**Directions**
What you write must be the lines from the one holding "Task: Click the blue step 1 circle icon" through the final line of the records below, reproduced exactly, minus the pictures.

Stored records
==========

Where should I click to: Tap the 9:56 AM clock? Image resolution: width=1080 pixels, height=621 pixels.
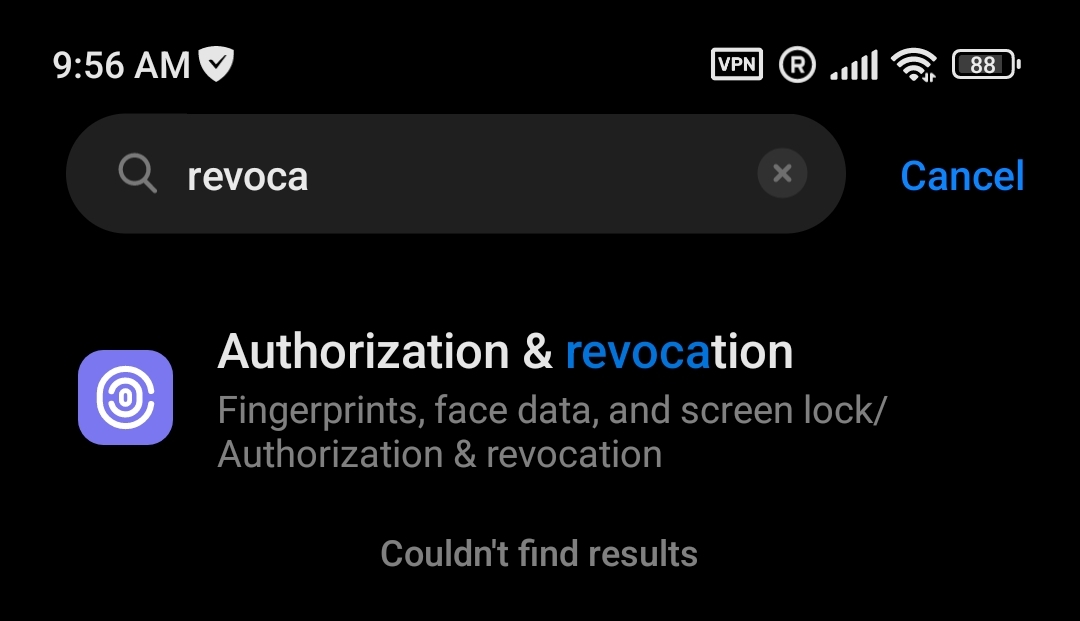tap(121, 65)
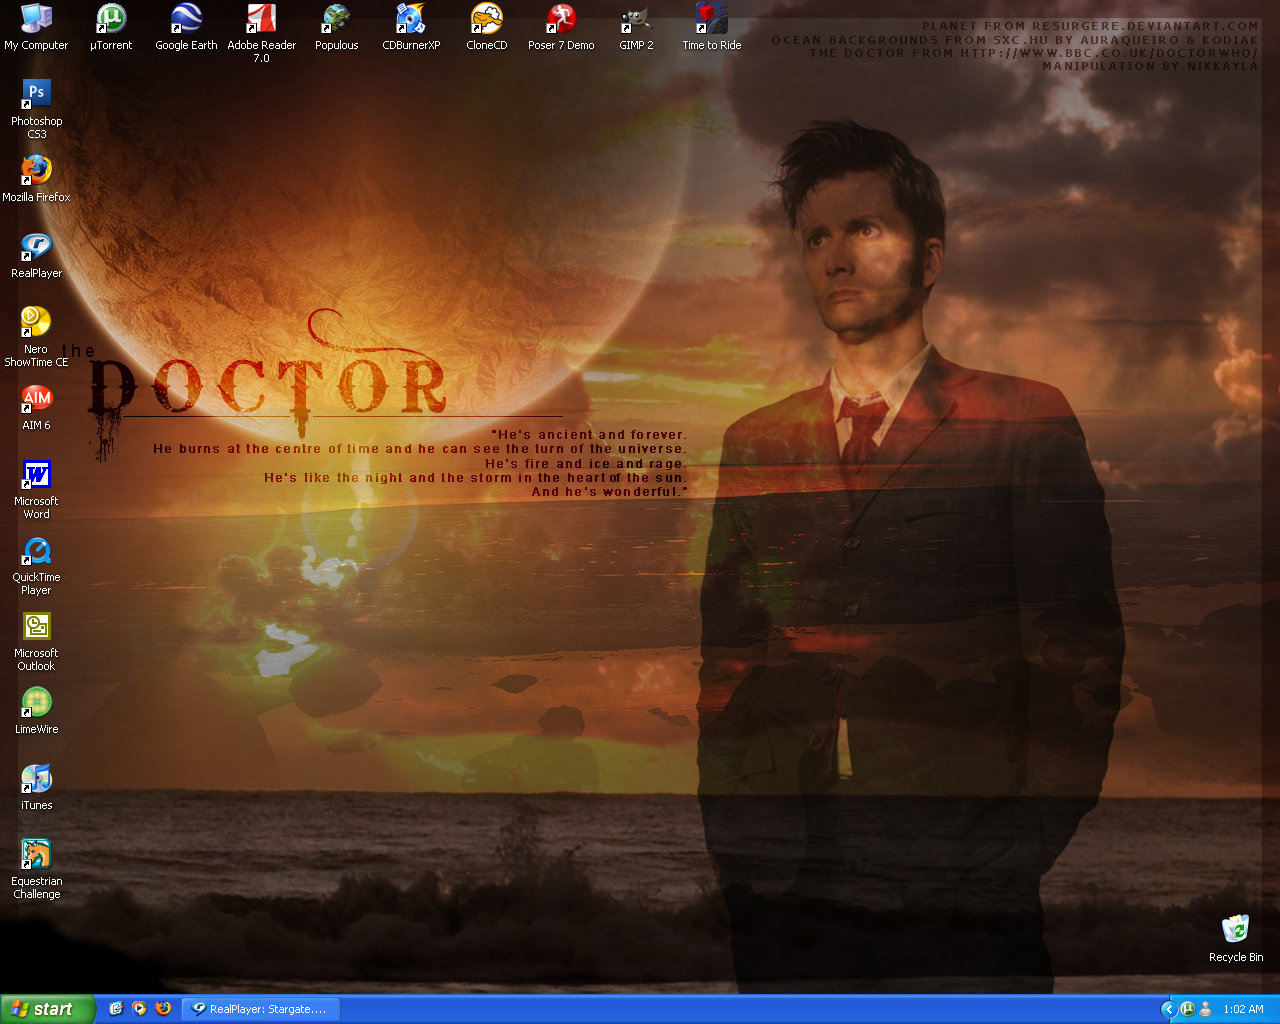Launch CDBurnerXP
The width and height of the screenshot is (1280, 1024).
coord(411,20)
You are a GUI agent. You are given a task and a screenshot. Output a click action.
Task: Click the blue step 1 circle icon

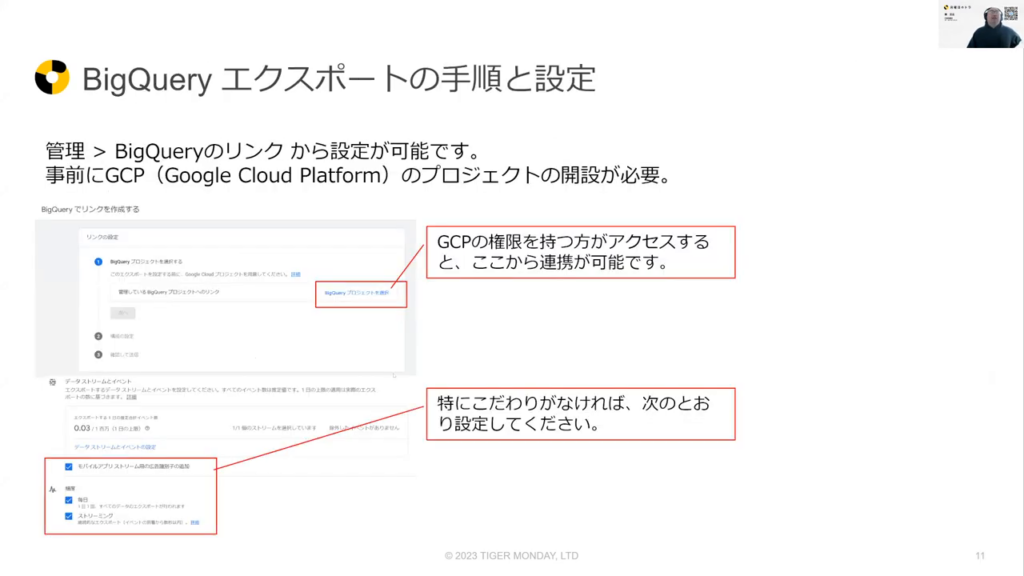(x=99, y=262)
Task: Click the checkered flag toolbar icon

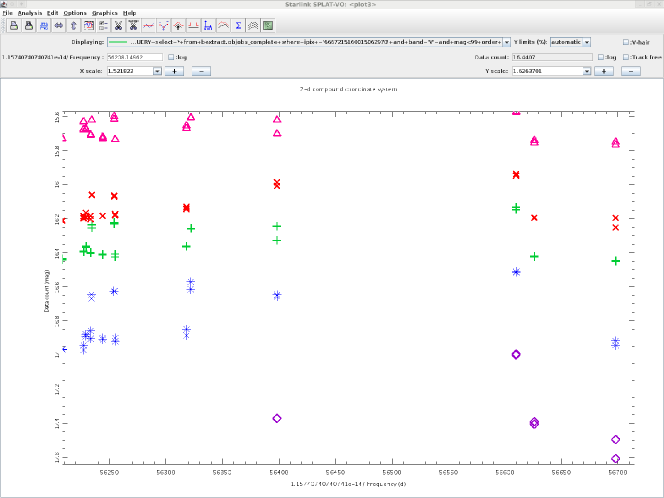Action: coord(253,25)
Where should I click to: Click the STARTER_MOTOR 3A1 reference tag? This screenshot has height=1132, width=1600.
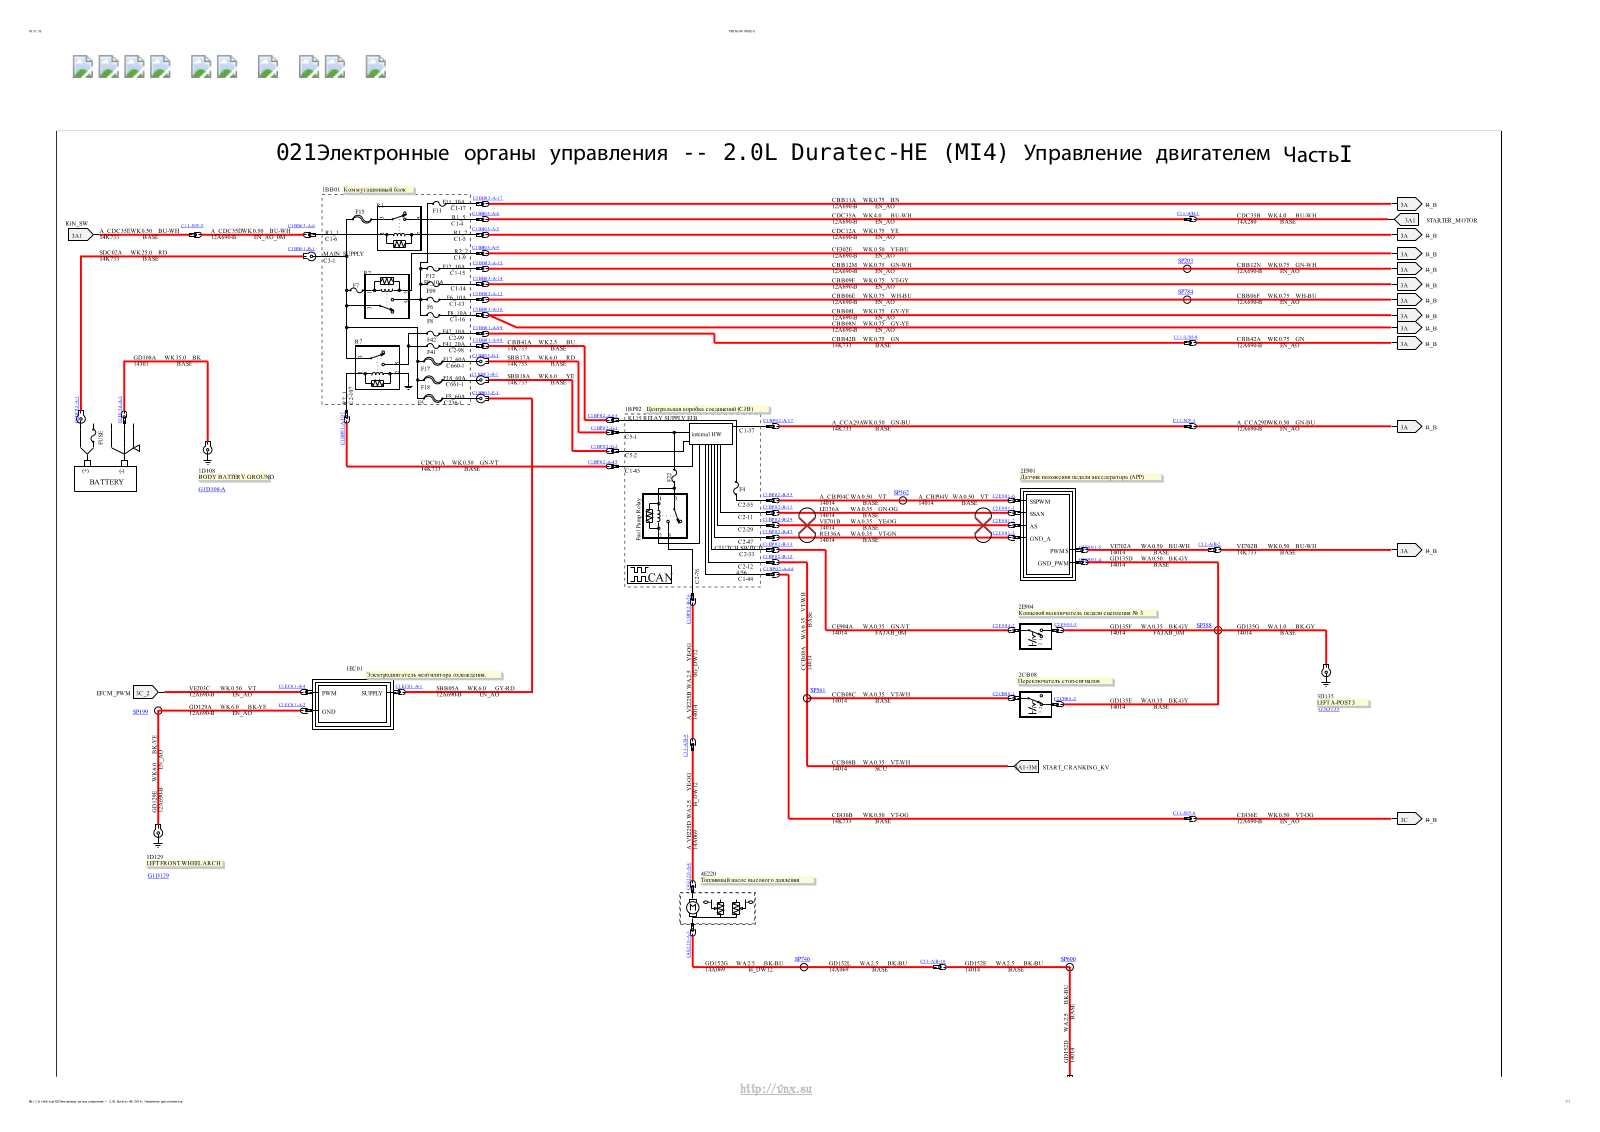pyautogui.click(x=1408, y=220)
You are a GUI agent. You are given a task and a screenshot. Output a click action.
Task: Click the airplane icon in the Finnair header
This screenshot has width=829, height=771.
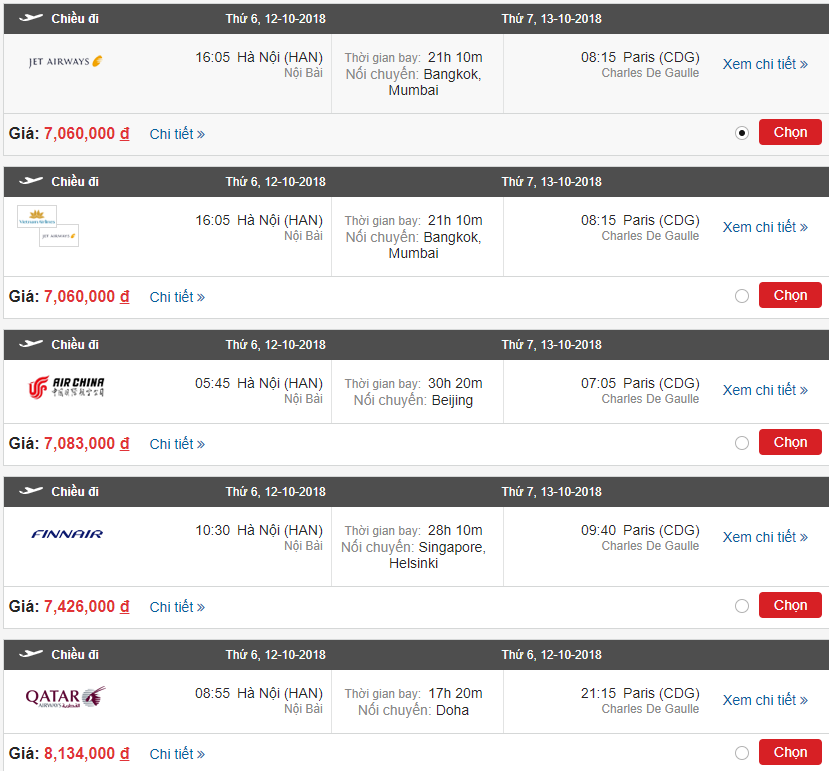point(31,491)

==========

**Answer section**
Task: Click the blue step 1 circle icon

(x=99, y=262)
Task: Click the checkered flag toolbar icon

Action: coord(253,25)
Where should I click to: Click the STARTER_MOTOR 3A1 reference tag? This screenshot has height=1132, width=1600.
pyautogui.click(x=1408, y=220)
You are a GUI agent. You are given a task and a screenshot. Output a click action.
Task: Click the airplane icon in the Finnair header
This screenshot has width=829, height=771.
point(31,491)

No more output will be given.